A couple days ago, I was trying to figure out how Java's cryptography packages work. I quickly came to the conclusion that they are an absolute horrible, horrible mess - just like everything else in the standard library. For example, while converting an RSA public key to a byte array is as simple as:
byte publicKeyByteArray = publicKey.getEncoded();
... getting the byte array back into a public key object is:
PublicKey publicKey = KeyFactory.getInstance("RSA").generatePublic(new X509EncodedKeySpec(publicKeyByteArray));
The real problem, though, is the abundance of objects for doing things that shouldn't need objects. Want to encrypt or decrypt a message? Use a Cipher object. Want to hash a string? Use a MessageDigest object. Doesn't seem so bad, right? After all, it has some nice applications for polymorphism (e.g. who cares if it's SHA-1 or SHA-256, it works the same). But after a while, it starts to get ridiculous. Want to generate a symmetric key? Use a KeyGenerator object. What about an asymmetric key pair? Grab a KeyPairGenerator object. Want to convert a byte array to Base64 and back? You need not one but two objects: a BASE64Encoder and a BASE64Decoder. And for some reason, decoding (but not encoding) a Base64 string can throw an IOException. God only knows why.

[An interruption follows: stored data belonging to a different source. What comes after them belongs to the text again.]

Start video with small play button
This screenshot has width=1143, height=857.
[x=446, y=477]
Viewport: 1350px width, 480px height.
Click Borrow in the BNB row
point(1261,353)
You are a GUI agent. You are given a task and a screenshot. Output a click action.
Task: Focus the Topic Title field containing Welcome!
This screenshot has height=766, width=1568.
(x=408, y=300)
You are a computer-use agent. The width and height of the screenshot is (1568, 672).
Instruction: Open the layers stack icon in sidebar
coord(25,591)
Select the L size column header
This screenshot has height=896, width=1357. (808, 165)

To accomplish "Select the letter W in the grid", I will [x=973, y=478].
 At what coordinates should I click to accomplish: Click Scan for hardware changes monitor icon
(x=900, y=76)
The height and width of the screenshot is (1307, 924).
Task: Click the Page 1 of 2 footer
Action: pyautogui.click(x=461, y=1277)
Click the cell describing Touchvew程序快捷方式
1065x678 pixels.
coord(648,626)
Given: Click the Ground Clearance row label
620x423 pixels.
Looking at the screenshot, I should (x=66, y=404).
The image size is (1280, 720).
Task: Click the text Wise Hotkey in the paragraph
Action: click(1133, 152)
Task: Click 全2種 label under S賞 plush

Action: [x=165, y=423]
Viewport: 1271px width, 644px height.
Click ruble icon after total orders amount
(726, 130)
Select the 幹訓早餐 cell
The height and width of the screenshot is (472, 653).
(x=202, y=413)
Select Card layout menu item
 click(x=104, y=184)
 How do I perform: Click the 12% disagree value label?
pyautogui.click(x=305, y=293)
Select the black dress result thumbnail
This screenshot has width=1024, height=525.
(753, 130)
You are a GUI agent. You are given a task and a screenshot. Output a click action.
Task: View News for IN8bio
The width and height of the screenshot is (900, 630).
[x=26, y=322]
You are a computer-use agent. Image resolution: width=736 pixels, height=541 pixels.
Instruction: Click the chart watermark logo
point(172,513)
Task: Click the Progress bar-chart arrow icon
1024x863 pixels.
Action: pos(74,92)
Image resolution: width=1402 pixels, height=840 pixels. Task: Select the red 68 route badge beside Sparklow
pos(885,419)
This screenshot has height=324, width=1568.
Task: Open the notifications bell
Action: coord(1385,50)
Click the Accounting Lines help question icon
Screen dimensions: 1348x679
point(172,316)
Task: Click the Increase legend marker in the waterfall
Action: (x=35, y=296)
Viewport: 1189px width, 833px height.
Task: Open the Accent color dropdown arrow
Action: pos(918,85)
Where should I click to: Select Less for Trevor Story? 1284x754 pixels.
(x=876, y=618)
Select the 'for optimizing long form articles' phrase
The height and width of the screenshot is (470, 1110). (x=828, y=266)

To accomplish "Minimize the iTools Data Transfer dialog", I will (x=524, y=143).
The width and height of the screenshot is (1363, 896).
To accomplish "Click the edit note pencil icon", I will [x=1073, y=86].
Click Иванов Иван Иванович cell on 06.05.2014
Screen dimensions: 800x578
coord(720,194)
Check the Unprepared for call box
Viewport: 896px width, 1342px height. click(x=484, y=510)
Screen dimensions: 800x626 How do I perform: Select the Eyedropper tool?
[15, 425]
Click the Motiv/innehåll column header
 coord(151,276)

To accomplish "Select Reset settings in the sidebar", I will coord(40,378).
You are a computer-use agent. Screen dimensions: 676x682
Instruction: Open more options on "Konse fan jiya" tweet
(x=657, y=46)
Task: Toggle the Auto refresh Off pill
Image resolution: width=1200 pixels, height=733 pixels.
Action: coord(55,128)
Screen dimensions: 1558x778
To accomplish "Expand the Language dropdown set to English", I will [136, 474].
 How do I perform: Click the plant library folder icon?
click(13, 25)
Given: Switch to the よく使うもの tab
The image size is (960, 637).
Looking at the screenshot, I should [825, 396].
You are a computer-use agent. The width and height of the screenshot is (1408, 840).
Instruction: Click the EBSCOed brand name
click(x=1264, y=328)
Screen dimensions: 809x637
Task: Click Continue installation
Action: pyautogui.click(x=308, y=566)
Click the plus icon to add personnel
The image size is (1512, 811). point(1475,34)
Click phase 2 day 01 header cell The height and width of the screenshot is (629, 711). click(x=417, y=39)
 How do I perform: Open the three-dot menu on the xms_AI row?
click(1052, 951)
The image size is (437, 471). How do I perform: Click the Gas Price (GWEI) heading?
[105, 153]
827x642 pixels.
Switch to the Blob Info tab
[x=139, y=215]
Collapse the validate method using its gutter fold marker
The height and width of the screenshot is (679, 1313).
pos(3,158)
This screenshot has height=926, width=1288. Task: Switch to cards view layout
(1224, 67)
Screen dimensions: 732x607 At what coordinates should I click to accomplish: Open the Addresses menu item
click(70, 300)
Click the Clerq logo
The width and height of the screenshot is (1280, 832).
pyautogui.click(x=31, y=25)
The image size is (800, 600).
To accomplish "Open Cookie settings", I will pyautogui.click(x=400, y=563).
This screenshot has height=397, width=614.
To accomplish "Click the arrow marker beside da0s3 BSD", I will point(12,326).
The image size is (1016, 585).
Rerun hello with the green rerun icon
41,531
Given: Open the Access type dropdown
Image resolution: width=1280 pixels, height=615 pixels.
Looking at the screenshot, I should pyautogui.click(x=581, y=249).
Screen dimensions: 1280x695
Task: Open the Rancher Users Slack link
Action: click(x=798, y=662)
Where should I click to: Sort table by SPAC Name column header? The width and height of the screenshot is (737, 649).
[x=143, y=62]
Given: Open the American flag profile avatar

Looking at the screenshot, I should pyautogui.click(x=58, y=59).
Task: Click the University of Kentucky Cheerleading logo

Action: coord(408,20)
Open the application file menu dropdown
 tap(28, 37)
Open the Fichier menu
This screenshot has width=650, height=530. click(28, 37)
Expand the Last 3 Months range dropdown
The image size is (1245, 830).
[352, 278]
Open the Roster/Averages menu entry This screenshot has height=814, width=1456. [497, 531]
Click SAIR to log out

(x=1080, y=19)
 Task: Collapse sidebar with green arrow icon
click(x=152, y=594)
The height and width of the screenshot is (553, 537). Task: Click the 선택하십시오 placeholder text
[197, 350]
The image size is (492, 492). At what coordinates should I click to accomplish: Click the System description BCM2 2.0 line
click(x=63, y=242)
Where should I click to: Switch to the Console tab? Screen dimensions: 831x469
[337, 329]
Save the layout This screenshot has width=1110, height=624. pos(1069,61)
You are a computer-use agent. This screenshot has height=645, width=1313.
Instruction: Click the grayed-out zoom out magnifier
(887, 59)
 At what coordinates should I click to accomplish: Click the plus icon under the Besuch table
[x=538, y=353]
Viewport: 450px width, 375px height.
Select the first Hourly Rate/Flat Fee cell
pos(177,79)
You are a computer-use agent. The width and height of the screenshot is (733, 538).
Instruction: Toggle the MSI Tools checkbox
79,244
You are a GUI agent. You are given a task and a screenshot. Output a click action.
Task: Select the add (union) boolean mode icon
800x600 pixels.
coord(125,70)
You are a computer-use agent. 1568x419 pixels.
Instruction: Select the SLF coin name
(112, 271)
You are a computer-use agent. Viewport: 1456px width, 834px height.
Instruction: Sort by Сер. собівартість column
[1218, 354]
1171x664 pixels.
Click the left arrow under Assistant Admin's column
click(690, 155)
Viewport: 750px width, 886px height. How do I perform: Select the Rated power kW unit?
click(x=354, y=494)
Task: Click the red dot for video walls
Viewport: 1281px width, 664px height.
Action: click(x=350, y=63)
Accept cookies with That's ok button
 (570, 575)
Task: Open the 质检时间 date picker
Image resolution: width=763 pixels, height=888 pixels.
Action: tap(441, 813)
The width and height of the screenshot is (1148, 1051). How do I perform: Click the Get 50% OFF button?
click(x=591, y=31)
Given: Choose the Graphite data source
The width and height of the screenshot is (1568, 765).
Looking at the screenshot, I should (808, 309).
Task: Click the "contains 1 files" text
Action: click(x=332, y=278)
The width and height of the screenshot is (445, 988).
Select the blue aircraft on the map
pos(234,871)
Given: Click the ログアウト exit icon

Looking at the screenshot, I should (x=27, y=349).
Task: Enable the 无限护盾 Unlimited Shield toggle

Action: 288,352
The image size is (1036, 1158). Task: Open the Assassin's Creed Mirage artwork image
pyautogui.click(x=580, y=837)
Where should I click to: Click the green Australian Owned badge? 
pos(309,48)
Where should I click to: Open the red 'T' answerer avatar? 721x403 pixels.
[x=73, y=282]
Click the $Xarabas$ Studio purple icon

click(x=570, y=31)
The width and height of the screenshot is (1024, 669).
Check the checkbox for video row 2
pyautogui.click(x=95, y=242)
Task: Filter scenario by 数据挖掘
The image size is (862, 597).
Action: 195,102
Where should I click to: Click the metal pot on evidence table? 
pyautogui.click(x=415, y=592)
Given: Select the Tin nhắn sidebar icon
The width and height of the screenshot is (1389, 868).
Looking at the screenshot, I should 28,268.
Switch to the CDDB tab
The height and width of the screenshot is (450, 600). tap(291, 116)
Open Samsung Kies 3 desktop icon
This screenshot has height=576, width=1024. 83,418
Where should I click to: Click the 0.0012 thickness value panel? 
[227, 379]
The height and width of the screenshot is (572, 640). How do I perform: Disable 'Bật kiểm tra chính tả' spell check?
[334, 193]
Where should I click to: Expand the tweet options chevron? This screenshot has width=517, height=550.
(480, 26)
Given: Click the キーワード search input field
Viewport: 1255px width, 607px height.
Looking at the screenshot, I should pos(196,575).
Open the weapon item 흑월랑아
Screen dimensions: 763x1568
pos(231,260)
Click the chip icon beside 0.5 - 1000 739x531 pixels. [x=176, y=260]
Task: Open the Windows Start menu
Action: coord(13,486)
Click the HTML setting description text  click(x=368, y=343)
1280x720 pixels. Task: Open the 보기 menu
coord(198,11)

And, of course, those two Base64 classes are in the unsupported sun.* hierarchy, meaning they could change from platform to platform and even between releases. If you want to actually guarantee that your code will work, you have to write your own Base64 implementation.
This is not an isolated problem. Every part of the standard library is like this. And thanks in part to the standards recommended by Sun, most Java APIs written by other people are a mess as well. Combined with the absence of syntactic sugar that other languages consider essential, like properties and function references, Java code can quickly become a bureaucratic disaster.
Where did Java go wrong? Before Python and Ruby came along, Java was the language of choice (read: maximum hype). Now no one believes that Java is a practical language for some of the applications for which it was originally designed, such as applets.
So, Slashdot: what can we learn from the failure of Java?